Source code for pde_opt.pde_env

import gymnasium as gym
from gymnasium import spaces
from gymnasium.envs.registration import register
import numpy as np
import diffrax
import jax
from typing import Callable, Optional, Type, Dict, Any

from .numerics.equations import BaseEquation
from .numerics import domains
from .utils import check_equation_solver_compatibility, prepare_solver_params

# TODO: create RL environments that can control multiple parameters at once.

# Register the environment with gymnasium
register(
    id="PDEEnv-v0",
    entry_point="pde_opt.pde_env:PDEEnv",
)



[docs]
class PDEEnv(gym.Env):
    """Reinforcement learning environment for controlling partial differential equations.

    The PDEEnv class provides a Gymnasium-compatible environment for reinforcement
    learning control of PDEs. It allows agents to learn control policies by taking
    actions that modify equation parameters and receiving rewards based on the resulting
    system behavior.

    Attributes:
        equation_type (Type[BaseEquation]): The PDE equation class to control.
        domain (domains.Domain): Spatial domain for the PDE simulation.
        solver_type (Type[diffrax.AbstractSolver]): Numerical solver for time integration.
        end_time (float): Maximum simulation time for each episode.
        step_dt (float): Time duration for each RL step.
        numeric_dt (float): Internal time step for numerical integration.
        observation_space (gym.Space): Gymnasium observation space.
        action_space (gym.Space): Gymnasium action space.

    For an example, see the documentation notebooks.
    """


[docs]
    def __init__(
        self,
        equation_type: Type[BaseEquation],
        domain: domains.Domain,
        solver_type: Type[diffrax.AbstractSolver],
        end_time: float,
        step_dt: float,
        numeric_dt: float,
        state_to_observation_func: Callable,
        reward_function: Callable,
        reset_func: Callable,
        reset_control_value,
        update_control_value: Callable,
        update_control_parameter: Callable,
        action_space_config: Dict[str, Any],
        static_equation_parameters: Dict[str, Any],
        control_equation_parameter_name: str,
        solver_parameters: Dict[str, Any],
    ):
        """Initialize the PDE reinforcement learning environment.

        Args:
            equation_type (Type[BaseEquation]): The PDE equation class to control.
                Must be a subclass of BaseEquation from numerics.equations.
            domain (domains.Domain): Spatial domain for the PDE simulation.
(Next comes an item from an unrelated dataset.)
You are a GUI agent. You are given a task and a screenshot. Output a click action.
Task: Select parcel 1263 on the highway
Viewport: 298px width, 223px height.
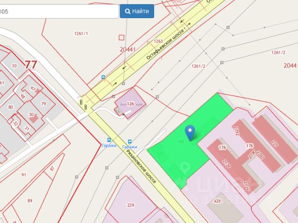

Defines
                the grid resolution, spatial bounds, and coordinate system.
            solver_type (Type[diffrax.AbstractSolver]): Numerical solver for time
                integration. Must be compatible with the equation type.
            end_time (float): Maximum simulation time for each episode. Episodes
                terminate when this time is reached.
            step_dt (float): Time duration for each RL step. This is the time
                interval between consecutive actions taken by the agent.
            numeric_dt (float): Internal time step for numerical integration.
                Likely to be smaller than step_dt for numerical stability.
            state_to_observation_func (Callable): Function that converts the PDE
                state to an observation for the RL agent.
            reward_function (Callable): Function that computes the reward from
                the current PDE state.
            reset_func (Callable): Function that generates initial conditions for
                the PDE. Should accept (domain, seed=None) and return initial state.
            reset_control_value: Initial value for the control parameter.
            update_control_value (Callable): Function that updates the control
                value based on the agent's action. Should accept (action, old_value)
                and return the new control value.
            update_control_parameter (Callable): Function that converts control
                values to equation parameters. Should accept (old_value, new_value)
                and return the parameter value for the equation.
            action_space_config (Dict[str, Any]): Configuration for the action space.
                Should contain:
                - "type": "continuous" or "discrete"
                - For continuous: "shape", "low", "high"
                - For discrete: "num_actions", "action_mapping"
            static_equation_parameters (Dict[str, Any]): Fixed parameters for the
                equation that are not controlled by the agent. Keys should match
                equation parameter names.
            control_equation_parameter_name (str): Name of the equation parameter
                that will be controlled by the agent's actions.
            solver_parameters (Dict[str, Any]): Additional parameters for the
                numerical solver. Passed directly to the solver constructor.
        """
        super().__init__()

        self.equation_type = equation_type
        self.domain = domain
        self.solver_type = solver_type
        check_equation_solver_compatibility(self.solver_type, self.equation_type)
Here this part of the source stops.